Identifying HIV sequences that escape antibody neutralization using random forests and collaborative targeted learning

Abstract: Recent studies have indicated that it is possible to protect individuals from HIV infection using passive infusion of monoclonal antibodies. However, in order for monoclonal antibodies to confer robust protection, the antibodies must be capable of neutralizing many possible strains of the virus. This is particularly challenging in the context of a highly diverse pathogen like HIV. It is therefore of great interest to leverage existing observational data sources to discover antibodies that are able to neutralize HIV viruses via residues where existing antibodies show modest protection.
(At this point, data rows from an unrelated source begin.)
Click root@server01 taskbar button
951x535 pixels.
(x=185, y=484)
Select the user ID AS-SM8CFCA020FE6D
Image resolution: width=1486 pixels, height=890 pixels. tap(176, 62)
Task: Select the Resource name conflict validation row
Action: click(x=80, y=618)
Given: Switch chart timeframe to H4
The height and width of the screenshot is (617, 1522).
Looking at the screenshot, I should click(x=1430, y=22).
Such information feeds directly into the clinical trial pipeline for monoclonal antibody therapies by providing information on (i) whether and to what extent combinations of antibodies can generate superior protection and (ii) strategies for analyzing past clinical trials to identify in vivo evidence of antibody resistance. These observational data include genetic features of many diverse HIV genetic sequences, as well as in vitro measures of antibody resistance. The statistical learning problem we are interested in is developing statistical methodology that can be used to analyze these data to identify important genetic features that are significantly associated with antibody resistance. This is a challenging problem owing to the high-dimensional and strongly correlated nature of the genetic sequence data. To overcome these challenges, we propose an outcome-adaptive, collaborative targeted minimum loss-based estimation approach using random forests. We demonstrate via simulation that the approach enjoys important statistical benefits over existing approaches in terms of bias, mean squared error, and type I error. We apply the approach to the Compile, Analyze, and Tally Nab Panels database to identify AA positions that are potentially causally related to resistance to neutralization by several different antibodies.